Telstra cars probed amid Claremont murders

Bradley Robert Edwards denies murdering three women in Perth's Claremont suburb in the 1990s.
Bradley Robert Edwards denies murdering three women in Perth's Claremont suburb in the 1990s.

Multiple women have told the Claremont serial killings trial about a Telstra vehicle circling the area and being mistaken for a taxi around the time of the murders, when police were already investigating the company's drivers.

Ex-Telstra technician Bradley Robert Edwards, 50, is on trial in the Western Australia Supreme Court, charged with murdering Sarah Spiers, 18, Jane Rimmer, 23, and Ciara Glennon, 27, in 1996 and 1997.

Natalie Clements, 47, testified on Tuesday she saw a Telstra car lapping the area five times in about two hours on the Friday night before Christmas in 1996.

It drove past the Ocean Beach Hotel twice and soon after, the group was walking towards the train station when she saw a ladder on the roof of the Commodore, mistakenly believed it was a taxi and tried to hail it.

But it was a white station wagon with a Telstra logo.

"It slowed and stopped. I said 'no, I didn't need a lift' and they kept going."

She said she saw the same car drive past two more times until they eventually found a taxi.

Ms Clements said she did not see the driver because he was "in the shadow of the car".

She spoke to police in June 1997 after a friend was picked up by a Telstra vehicle.

Jane Ouvaroff, 47, testified she also hailed a station wagon mistakenly thinking it was a taxi in late 1996 or early 1997.

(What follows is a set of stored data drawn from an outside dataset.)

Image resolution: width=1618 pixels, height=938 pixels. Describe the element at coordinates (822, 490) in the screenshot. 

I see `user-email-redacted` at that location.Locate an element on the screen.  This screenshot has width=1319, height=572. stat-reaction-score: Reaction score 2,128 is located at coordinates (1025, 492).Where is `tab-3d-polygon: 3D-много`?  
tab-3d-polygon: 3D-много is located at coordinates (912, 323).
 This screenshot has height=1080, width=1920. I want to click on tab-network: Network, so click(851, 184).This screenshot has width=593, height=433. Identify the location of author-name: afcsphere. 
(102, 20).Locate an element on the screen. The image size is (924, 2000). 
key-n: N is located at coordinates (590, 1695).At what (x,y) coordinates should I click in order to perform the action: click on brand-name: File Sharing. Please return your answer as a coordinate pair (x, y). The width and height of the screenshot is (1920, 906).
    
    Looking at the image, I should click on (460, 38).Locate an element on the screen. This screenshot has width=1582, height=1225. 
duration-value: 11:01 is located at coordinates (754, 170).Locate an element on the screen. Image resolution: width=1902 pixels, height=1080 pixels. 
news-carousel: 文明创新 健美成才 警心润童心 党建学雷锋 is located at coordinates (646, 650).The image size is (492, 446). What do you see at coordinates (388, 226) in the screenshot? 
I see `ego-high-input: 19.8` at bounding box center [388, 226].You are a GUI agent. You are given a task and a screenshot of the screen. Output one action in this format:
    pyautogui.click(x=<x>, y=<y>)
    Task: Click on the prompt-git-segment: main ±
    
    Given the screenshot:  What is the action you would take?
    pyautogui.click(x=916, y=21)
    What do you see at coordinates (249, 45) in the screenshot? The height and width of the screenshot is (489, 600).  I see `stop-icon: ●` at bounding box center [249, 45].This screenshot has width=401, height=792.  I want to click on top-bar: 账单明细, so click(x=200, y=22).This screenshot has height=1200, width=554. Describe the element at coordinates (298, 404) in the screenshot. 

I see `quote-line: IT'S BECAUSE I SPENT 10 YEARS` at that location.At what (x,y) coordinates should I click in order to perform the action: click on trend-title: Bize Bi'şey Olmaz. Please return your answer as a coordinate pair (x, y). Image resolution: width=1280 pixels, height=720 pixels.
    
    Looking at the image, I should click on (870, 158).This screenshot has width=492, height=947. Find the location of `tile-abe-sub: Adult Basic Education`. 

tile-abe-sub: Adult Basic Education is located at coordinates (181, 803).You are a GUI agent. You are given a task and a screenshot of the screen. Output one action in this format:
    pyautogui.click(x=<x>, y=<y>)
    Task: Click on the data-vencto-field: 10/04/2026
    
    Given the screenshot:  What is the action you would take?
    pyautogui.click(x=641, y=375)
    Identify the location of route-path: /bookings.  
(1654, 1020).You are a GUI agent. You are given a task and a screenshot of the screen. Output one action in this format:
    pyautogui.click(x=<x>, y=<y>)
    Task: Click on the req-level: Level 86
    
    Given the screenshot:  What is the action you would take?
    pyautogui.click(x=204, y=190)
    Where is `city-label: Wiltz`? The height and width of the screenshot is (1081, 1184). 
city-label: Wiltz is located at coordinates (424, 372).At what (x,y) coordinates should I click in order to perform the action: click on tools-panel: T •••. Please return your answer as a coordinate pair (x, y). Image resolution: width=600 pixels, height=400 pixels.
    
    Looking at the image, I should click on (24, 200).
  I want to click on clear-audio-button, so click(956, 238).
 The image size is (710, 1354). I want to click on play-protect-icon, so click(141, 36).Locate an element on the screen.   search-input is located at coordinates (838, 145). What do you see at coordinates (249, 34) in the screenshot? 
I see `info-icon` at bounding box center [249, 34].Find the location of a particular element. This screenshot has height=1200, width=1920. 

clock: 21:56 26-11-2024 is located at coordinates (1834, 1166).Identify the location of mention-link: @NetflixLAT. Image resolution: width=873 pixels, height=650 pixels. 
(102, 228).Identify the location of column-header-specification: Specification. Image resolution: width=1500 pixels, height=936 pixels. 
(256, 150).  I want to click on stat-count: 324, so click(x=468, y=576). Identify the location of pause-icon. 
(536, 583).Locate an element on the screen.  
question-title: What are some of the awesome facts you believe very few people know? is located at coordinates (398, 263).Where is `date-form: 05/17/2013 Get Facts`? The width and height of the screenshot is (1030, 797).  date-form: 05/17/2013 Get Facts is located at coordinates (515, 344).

She believed the same car had driven past her minutes earlier.

"It looked to me like the same shape as a taxi ... the driver stopped for me," she said.

"When I sat down, I looked at the dashboard and recognised that it wasn't a taxi."

She said she didn't feel threatened or unsafe, but something made her mention she had left her shoes at a park and asked the driver to stop.

She got out and retrieved her shoes - and two male friends - then returned to the car, which she noticed had a Telstra logo and tools in the boot.

"(The driver) was not particularly willing to chat."

Trilby Winsome Smith, 42, testified she and a friend got into a white "electrical van" while hitchhiking in the summer of 1996.

"I got into the back of it and noticed there was a lot of cables," she said.

"There were little holders that held certain electrical things."

Ms Smith said her friend was sitting in the front and talking to the driver but she did not see his face.

Her friend suddenly opened the door and "yanked" her out.

"She said 'That man was...'," but Ms Smith was prevented from finishing the sentence.

She repeatedly tried to elaborate but was shut down.

Ms Smith noted nothing about the van's exterior, saying it had no "obvious signage".

It also emerged that WA Police asked Telstra for information about its vehicles in late June 1996 after a witness claimed to have seen a car with the new logo in February 2015.

Edwards has admitted abducting and twice raping a 17-year-old girl after dragging her through Karrakatta cemetery that month.

"You mentioned the vehicle you were looking for had a Telstra logo on the side, as distinct from the Telecom logo, and that the witness was fairly definite about this," a fax from Telstra read.

"If this is the case, then you should be aware that we only started putting Telstra logos on our vehicles from about July 1995.

"If a vehicle was sighted in February 1995, I don't think that it was possible it could have had a Telstra logo."

The fax also said the driver's name recorded might not be correct because sometimes vehicles changed hands.

Edwards was not on the list of possible drivers.